Ljungstrom’s “Proposed New Airplane Design,” dated February 16, 1928, was a gigantic seaplane inspired by equally enormous tranoceanic seaplane designs put forward by Rumpler and Junkers in this period. In his proposal, Ljungstrom noted that airplanes which took off and landed on water would probably have more propeller failures than land planes. He suggested eliminating the propeller and producing the propelling air thrust by an axial flow turbine blower, located with its driving unit inside of the wing section.

For the sake of simplicity, the air intake and outlet openings were made in the form of slots extending partly or fully across the span of the wing. The outlet or thrust slot could be dimensioned to give practically the same area as the corresponding propeller and which would probably give the highest efficiency, though this required experimentation to verify.

The intake or suction slot was located on top of the wing and dimensioned to give an increased air velocity across the wing within certain limits which would probably result in considerably increasing the lift without a marked increase in the drag.

Ljungstrom’s giant seaplane was somewhat on the order suggested by Rumpler; payload could be carried in the wing, as suggested by Junkers. The aircraft featured 4 floats, each 24 m long and 2 m wide. The inner pair of floats supported a pair of tail booms which carried the horizontal stabilizer, 26 m in width. The inner wing section was unswept, while the outer wing panels were swept aft. The Ljungstrom seaplane was 9 m tall, 40 m long, and had a span of 90 m. The wing area was 1,262 m² and the thrust slot was 55 m long and 2 m high, equaling 1,190 ft², which corresponded to 10 propellers of approximately 12 ft in diameter. The suction slot was the same length but probably somewhat narrower so as to increase the intake velocity.

Ljungstrom also proposed a variation in which conventional propellers were placed on the trailing edge of the wing and driven by air-cooled engines buried inside the wing.
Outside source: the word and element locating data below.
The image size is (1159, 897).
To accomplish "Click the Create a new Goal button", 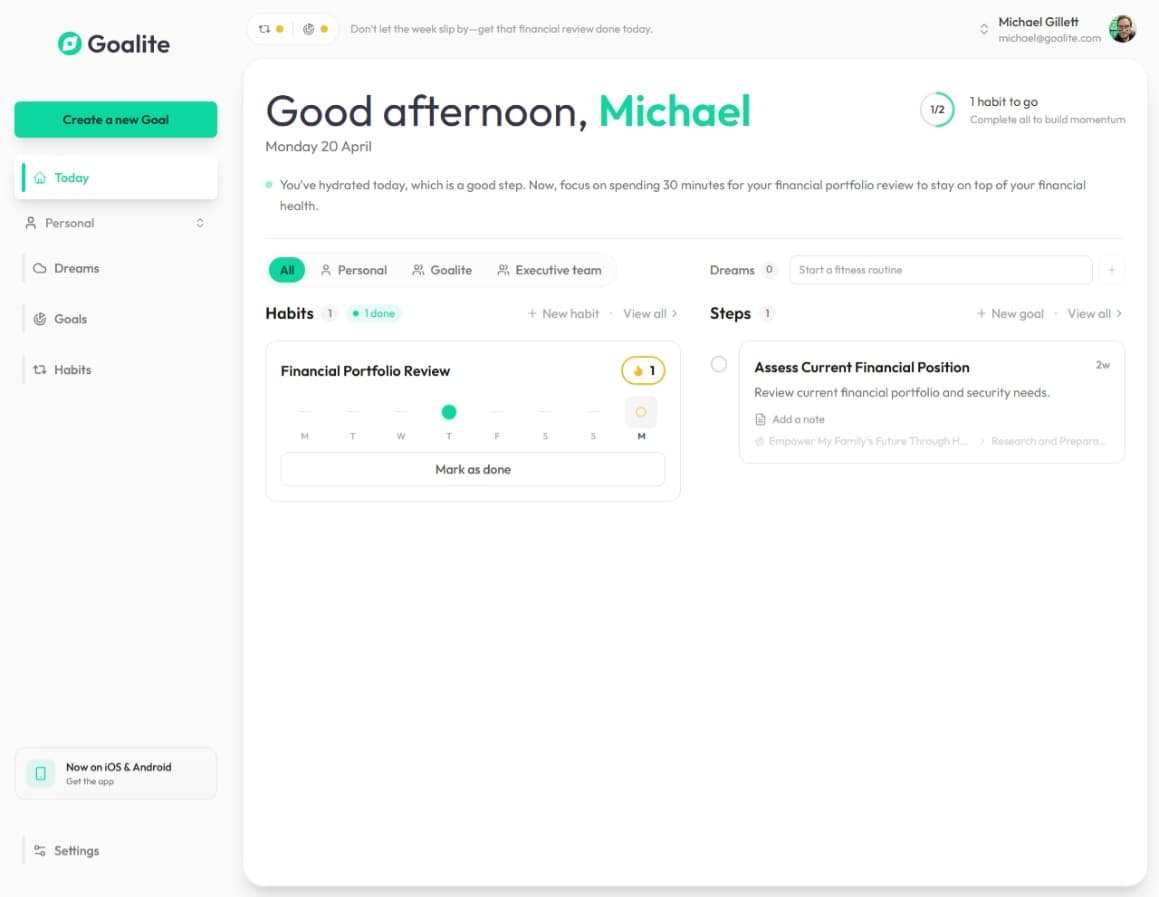I will [x=115, y=118].
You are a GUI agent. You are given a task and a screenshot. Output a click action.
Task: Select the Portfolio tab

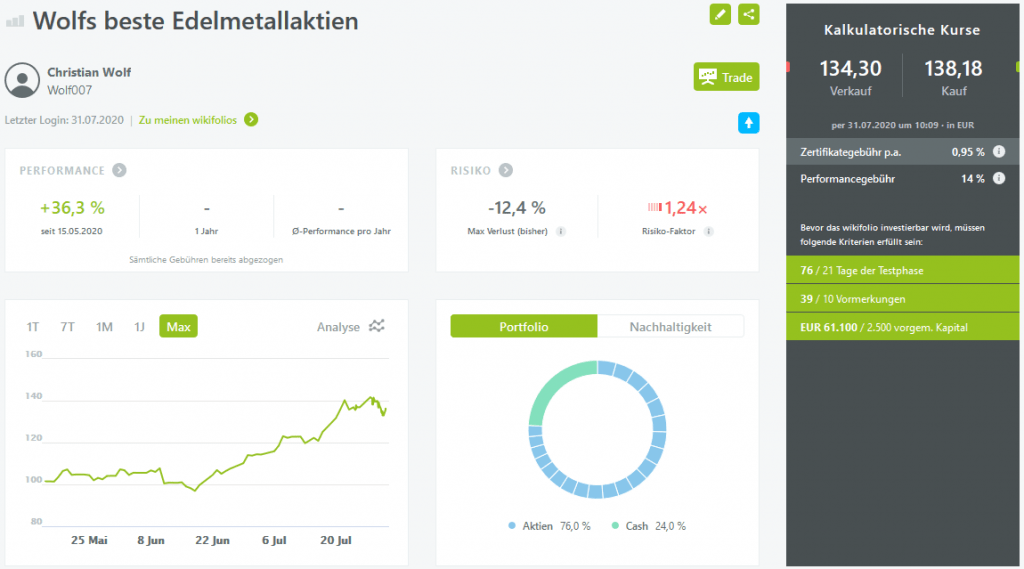point(524,327)
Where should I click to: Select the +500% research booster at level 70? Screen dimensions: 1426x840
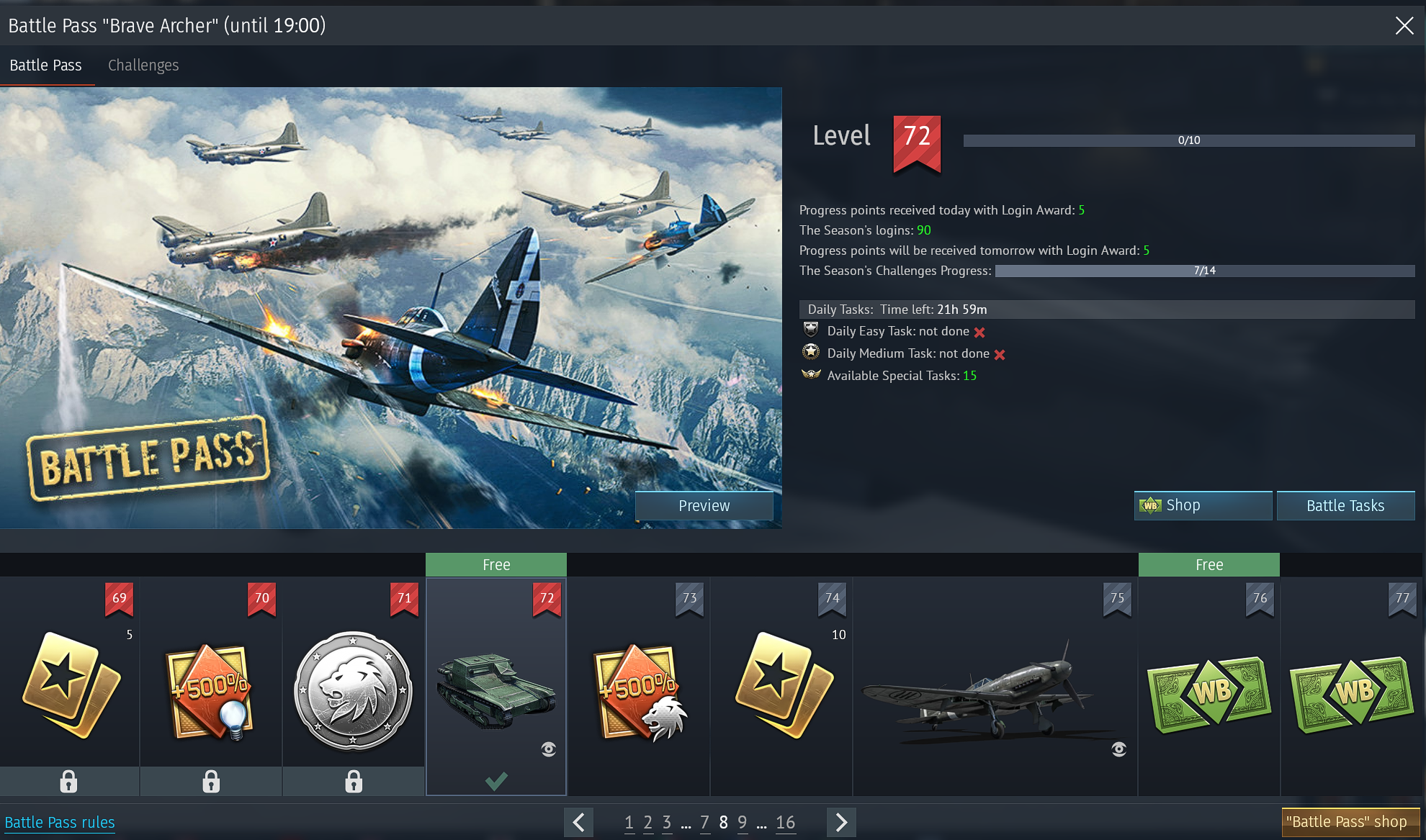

These engines were to be cooled by air sucked in through slots on the upper surface and projected through slots on the lower surface. Additional characteristics of the design are summarized on page 4 of the proposal.

W.B. Mayo subsequently sent the Ljungstrom proposal to Warner, who sat on the government’s Aeronautical Patents and Design Board. He forwarded it to NACA on March 22. G.W. Lewis, Director Of Aeronautical Research at NACA, issued a memorandum evaluating the design on April 19. Lewis considered the Ljungstrom design to belong to a class of which it was difficult to state definitely that they were impracticable and whose merit could only be determined by actual trial. He noted that the aircraft was of a size which was far beyond anything which could be expected to seriously interest the military services for some time to come. Designs of this magnitude had been proposed in the past but none had been constructed up till that time.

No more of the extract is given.